Pięciometrowy, wykonany z białego marmuru krzyż postawił w swoim ogrodzie deputowany włoskiej centroprawicy Marco Pugliese. Zaprotestował w ten sposób przeciwko niedawnemu orzeczeniu Europejskiego Trybunału Praw Człowieka, który wypowiedział się przeciwko obecności krzyży w klasach szkolnych.
- Europejski trybunał chce usunąć krzyże ze szkół? To ja ustawię krzyż przed swoim domem - powiedział deputowany z miejscowości Frigento. - Krzyż stanowi symbol wartości chrześcijańskich, które leżą u podstaw naszej kultury - dodał.

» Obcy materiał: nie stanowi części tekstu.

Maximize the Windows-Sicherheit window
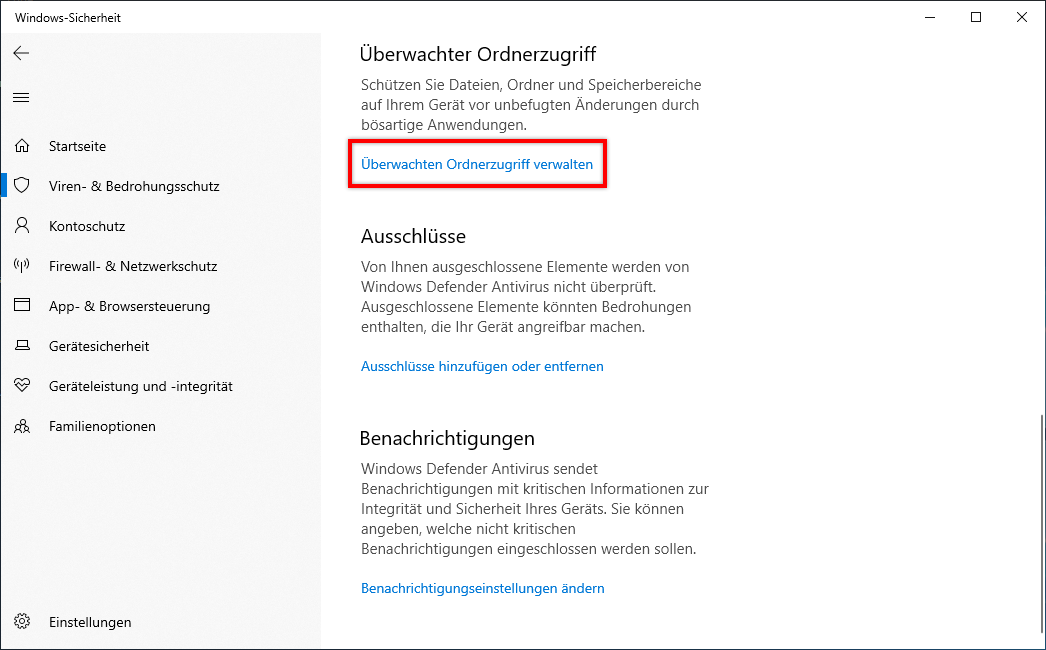This screenshot has width=1046, height=650. (976, 17)
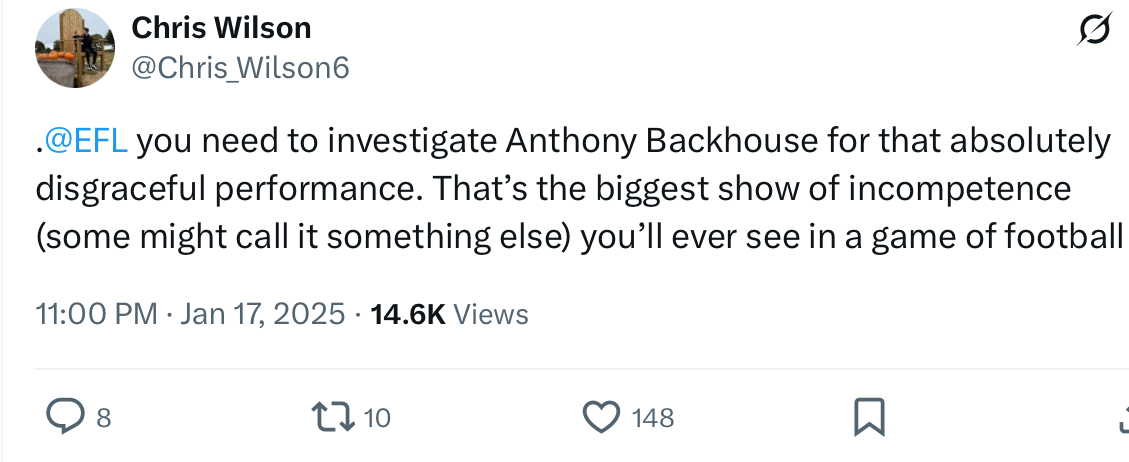The width and height of the screenshot is (1129, 462).
Task: Click the reply count of 8
Action: 103,417
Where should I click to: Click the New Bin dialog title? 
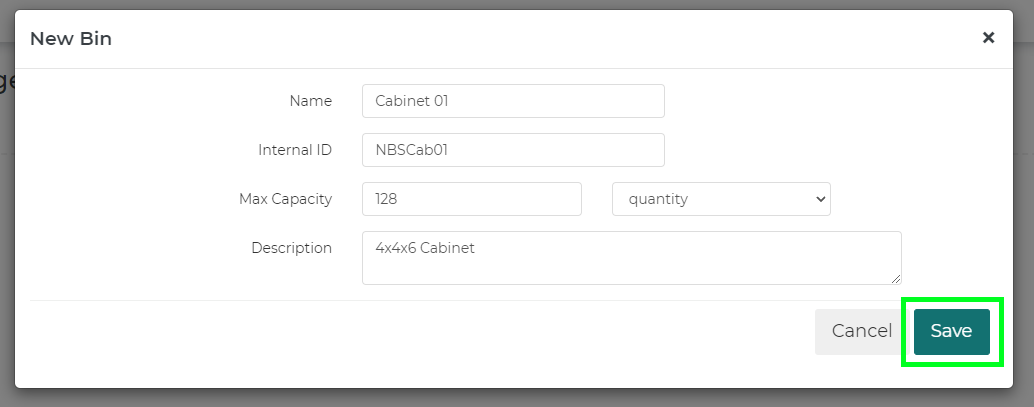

Europejski trybunał chce usunąć krzyże ze szkół? To ja ustawię krzyż przed swoim domem. Marco Pugliese
Rewolta przeciw Trybunałowi
Nie jest to odosobniony przypadek, bo podobne inicjatywy pojawiają się spontanicznie w całych Włoszech. Trybunał wydał orzeczenie 3 listopada, po rozpatrzeniu skargi włoskiej obywatelki pochodzącej z Finlandii.
Dziennik "La Stampa" pisze w piątek wręcz o powszechnej "rewolcie" przeciwko temu orzeczeniu. Tej, jak zauważa, "krucjacie" przewodzi współrządząca w Italii Liga Północna, "wyprzedzając w tym nawet Kościół katolicki". Krzyże ustawiane są w całym kraju.
Przy wjeździe do miejscowości Montegrotto Terme koło Padwy umieszczono tablicę świetlną z krzyżem i napisem: "My go nie usuwamy". Burmistrz miasteczka Sezzadio na północy wprowadził nawet karę w wysokości 500 euro za zdjęcie krzyża w pomieszczeniach ratusza.
Do wielu szkół dzieci przynoszą krzyże prosząc nauczycieli o zawieszenie ich w klasach. Pojawiły się one także przy wejściach na teren osiedli mieszkaniowych.